The Tempel Synagogue is a synagogue in Kraków, Poland, in the Kazimierz district. Tempel Synagogue is not only a major place of worship, but also a booming center of Jewish culture, which hosts numerous concerts and meetings, especially during the Festival.
The main room is spacious and airy, with a high ceiling and inner balconies that are matched in golden floral decor. The Tempel Synagogue is adorned with beautiful mosaic work of gold foliage, pale blues and burgundy. The bimah sits in the middle of the main hall, along with a white marble and golden-crowned Aron Kodesh that is detailed with houses resembling Polish folk art, as opposed to the Moorish designs found in the rest of the building. During World War II, the Nazis stored ammunition in the synagogue, which had many elements destroyed during that period. However, soon after the war, Tempel was reopened for prayers and in 1947 the synagogue saw the addition of a mikvah.

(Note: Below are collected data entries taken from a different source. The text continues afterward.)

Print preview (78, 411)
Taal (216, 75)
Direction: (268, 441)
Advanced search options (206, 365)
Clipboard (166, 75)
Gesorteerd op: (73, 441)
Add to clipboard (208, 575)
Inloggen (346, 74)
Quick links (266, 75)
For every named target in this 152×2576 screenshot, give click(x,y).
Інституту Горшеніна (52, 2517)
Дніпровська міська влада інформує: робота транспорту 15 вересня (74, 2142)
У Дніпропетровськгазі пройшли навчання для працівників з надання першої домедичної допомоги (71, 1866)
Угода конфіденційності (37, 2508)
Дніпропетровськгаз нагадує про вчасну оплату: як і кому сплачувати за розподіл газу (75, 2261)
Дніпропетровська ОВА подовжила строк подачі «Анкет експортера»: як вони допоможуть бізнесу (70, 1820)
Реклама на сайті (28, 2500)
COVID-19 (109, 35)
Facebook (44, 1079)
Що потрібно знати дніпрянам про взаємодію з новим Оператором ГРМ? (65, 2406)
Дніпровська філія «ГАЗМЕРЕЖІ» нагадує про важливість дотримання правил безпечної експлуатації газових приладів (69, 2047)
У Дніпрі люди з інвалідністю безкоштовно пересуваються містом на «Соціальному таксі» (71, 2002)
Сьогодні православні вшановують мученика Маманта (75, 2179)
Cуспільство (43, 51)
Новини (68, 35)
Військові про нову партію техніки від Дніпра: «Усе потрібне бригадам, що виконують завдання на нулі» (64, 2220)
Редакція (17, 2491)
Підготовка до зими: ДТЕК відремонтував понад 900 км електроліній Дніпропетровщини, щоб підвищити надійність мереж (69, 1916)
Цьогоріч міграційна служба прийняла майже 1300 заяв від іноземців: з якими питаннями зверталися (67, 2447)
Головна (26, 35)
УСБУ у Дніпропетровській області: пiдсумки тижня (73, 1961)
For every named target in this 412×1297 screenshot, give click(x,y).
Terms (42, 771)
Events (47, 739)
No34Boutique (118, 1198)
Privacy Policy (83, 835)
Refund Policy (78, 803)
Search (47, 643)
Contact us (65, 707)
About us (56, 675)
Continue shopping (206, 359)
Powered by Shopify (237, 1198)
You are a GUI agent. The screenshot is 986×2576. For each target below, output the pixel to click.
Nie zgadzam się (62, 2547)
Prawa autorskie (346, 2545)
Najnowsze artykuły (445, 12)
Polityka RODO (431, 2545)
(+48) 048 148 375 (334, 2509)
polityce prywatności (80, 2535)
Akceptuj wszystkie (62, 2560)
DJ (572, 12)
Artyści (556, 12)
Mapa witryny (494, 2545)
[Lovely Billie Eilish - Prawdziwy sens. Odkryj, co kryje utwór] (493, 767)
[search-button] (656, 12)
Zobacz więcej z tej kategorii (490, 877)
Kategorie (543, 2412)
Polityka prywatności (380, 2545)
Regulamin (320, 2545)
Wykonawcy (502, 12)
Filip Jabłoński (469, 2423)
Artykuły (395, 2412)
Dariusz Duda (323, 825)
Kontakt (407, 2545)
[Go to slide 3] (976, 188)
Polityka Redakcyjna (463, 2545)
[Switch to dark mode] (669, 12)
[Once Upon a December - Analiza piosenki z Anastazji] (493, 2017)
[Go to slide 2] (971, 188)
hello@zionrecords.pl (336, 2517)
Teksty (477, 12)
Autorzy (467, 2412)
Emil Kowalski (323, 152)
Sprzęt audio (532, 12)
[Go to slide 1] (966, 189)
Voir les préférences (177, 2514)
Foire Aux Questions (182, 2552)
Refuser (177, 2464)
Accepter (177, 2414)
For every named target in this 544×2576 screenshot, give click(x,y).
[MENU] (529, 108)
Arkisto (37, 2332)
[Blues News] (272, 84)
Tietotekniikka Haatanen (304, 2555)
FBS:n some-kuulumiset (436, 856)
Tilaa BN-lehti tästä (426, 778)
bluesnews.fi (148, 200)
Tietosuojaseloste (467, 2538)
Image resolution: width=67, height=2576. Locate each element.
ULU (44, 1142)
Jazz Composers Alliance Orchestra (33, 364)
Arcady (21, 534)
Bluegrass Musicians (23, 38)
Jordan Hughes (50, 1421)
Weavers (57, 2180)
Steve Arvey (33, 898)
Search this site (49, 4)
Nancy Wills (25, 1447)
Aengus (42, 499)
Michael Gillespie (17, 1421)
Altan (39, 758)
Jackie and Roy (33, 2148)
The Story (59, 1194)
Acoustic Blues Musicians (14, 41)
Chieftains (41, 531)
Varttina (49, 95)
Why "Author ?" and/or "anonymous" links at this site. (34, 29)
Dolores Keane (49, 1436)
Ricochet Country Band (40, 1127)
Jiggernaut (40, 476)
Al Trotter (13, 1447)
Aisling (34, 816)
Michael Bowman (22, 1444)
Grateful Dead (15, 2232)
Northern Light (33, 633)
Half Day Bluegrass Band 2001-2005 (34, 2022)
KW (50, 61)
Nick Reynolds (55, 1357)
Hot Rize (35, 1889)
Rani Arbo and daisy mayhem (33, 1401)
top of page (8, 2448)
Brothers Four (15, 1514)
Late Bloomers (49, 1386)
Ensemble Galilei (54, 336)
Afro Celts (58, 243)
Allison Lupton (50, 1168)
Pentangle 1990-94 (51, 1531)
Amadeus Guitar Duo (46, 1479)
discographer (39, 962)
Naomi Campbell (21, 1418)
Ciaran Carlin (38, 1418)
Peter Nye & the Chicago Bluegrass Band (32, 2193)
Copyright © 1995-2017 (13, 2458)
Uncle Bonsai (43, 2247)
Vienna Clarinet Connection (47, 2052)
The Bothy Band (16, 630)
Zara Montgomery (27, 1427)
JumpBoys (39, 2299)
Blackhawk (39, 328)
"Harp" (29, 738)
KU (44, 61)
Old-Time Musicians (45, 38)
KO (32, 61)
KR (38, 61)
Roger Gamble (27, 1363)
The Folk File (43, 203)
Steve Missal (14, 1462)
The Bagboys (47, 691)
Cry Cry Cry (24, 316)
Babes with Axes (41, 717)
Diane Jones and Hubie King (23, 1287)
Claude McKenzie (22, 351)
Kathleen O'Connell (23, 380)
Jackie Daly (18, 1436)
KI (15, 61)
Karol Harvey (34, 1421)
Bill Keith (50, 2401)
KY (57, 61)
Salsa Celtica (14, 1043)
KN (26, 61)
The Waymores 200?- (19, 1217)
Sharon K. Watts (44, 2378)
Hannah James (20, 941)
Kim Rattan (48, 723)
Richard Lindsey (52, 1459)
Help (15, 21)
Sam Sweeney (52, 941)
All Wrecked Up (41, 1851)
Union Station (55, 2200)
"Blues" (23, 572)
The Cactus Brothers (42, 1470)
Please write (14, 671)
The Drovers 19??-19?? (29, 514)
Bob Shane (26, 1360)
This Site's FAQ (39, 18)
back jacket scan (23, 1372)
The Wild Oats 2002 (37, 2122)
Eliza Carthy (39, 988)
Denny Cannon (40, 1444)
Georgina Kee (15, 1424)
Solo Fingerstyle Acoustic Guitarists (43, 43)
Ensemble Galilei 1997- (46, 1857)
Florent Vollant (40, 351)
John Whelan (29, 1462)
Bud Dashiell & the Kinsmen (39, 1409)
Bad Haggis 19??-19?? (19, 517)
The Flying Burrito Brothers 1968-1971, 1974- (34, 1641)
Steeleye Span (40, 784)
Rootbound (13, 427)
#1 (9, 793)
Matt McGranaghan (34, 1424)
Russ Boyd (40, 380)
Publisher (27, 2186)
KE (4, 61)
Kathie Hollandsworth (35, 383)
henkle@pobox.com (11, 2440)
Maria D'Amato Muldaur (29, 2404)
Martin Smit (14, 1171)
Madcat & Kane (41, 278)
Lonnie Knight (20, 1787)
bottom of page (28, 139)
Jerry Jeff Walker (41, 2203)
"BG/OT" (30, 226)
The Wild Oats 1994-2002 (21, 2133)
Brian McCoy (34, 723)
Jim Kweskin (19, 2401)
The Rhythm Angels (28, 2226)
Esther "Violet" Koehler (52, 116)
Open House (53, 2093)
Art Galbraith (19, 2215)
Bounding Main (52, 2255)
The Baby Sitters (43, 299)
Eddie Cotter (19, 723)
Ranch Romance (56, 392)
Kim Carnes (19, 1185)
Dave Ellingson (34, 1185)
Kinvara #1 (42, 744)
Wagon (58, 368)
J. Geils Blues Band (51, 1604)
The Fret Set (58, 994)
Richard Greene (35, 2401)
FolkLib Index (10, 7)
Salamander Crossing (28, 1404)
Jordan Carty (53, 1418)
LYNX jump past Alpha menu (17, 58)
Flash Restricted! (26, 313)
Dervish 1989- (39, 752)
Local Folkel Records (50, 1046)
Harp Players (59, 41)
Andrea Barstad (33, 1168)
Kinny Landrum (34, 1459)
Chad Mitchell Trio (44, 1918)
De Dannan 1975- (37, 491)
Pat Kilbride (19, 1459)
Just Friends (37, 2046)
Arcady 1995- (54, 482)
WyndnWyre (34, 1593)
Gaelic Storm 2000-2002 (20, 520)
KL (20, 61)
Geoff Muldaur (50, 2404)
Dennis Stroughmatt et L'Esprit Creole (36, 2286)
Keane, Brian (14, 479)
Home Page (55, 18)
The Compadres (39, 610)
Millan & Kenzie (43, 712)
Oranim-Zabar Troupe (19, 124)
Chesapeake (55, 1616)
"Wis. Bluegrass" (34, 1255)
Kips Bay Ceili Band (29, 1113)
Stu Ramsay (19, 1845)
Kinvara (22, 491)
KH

The synagogue was used for prayer until 1985 and in the 90s it saw a massive renovation that brought it to the state it is in today. As one of the active synagogues in Kazimierz, the Tempel Synagogue hosts many celebrations and festivities throughout the year but does not host regular prayer sessions. For this, community members head to the Remuh Synagogue. Nonetheless, a visit to this beautiful worship space is highly recommended.